Subscribers to [:safety, :error] can implement custom monitoring or alerting without affecting the escalation path.

The Safety Hierarchy

Software safety is one layer in a multi-layered approach:

1. Physical E-stop (fastest, most reliable)
    Manual button or switch
    Directly interrupts power
    No software dependency

2. Hardware watchdog (fails safe on software crash)
    Monitors heartbeat from Beam Bots
    Automatic power cutoff if heartbeat stops
    Independent of BEAM VM

3. BB.Safety controller (software-managed, best effort)
    Centralised arm/disarm state
    Calls registered disarm callbacks
    Handles robot supervisor crashes

4. Individual process state (application-level)
    Per-actuator enable/disable
    Command validation
    Motion limits

Each layer handles failures that slip through the layer above.

BEAM is Soft Real-Time

The BEAM virtual machine provides soft real-time guarantees, not hard real-time. This fundamental limitation shapes what the safety system can promise:

What "soft real-time" means:

  • Processes get fair scheduling, but no guaranteed response times
  • Garbage collection can pause any process
  • Scheduler load affects message delivery timing
  • The VM itself can crash (segfault, OOM, etc.)

Implications for safety:

  • Disarm callbacks may be delayed by milliseconds to seconds
  • If the VM crashes, no callbacks run
  • High CPU load can delay safety responses

When Software Safety is Sufficient

The software safety system is appropriate for:

  • Hobby projects and prototypes - Where delayed shutdown is acceptable
  • Research platforms - With human supervision during operation
  • Low-power systems - Where uncontrolled motion causes no harm
  • Development and testing - Before hardware safety is installed

When to Add Hardware Safety

Add hardware-level safety for:

  • Systems that could cause injury - Any robot near humans
  • Unattended operation - No human to hit the stop button
  • High-power actuators - Where runaway motion is dangerous
  • Production deployments - Where reliability is critical

Hardware Safety Options

Watchdog heartbeat: Beam Bots sends periodic pulses to a microcontroller. If pulses stop, hardware cuts power automatically. This catches VM crashes and hangs.
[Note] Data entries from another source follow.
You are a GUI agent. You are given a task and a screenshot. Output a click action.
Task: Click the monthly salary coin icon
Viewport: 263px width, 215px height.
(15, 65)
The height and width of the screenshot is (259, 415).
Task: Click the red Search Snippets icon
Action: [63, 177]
Manual E-stop: Physical button that immediately disconnects actuator power. Independent of all software.

Dual-channel enable: Both software command AND heartbeat required to enable actuators. Defense in depth.

Shutdown Behaviour

When the safety controller terminates (e.g., during application shutdown), it attempts to disarm all armed robots. This is best-effort:

  • Normal shutdown - Callbacks have time to complete
  • Quick shutdown - Callbacks may be interrupted
  • VM crash - No callbacks run

Always design physical systems assuming software may not execute cleanup.

Quick Reference

QuestionAnswer
Can Beam Bots guarantee actuators stop within X ms?No
Is the software safety system enough for hobby projects?Yes
Should I use hardware safety for research robots?Recommended
Is software safety enough for unattended operation?No
Can disarm callbacks run if my actuator process crashed?Yes
Will disarm callbacks run if the BEAM VM crashes?No
What happens if a disarm callback fails?Robot enters :error state
Can I arm a robot in :error state?No, use force_disarm/1 first
Do disarm callbacks run concurrently?Yes, with 5 second timeout
Can commands execute while disarming?No, rejected with :disarming error
Are robots disarmed on shutdown?Yes, best-effort during controller terminate
What happens when a hardware error is reported?Event is published to [:safety, :error]; no state change. Components escalate by crashing.
How is the robot force-disarmed on persistent failure?When the topology supervisor exhausts its restart budget and stops, the safety controller force-disarms and transitions to :error.
How do I tune how much failure the robot tolerates?Set topology_max_restarts and topology_max_seconds in settings.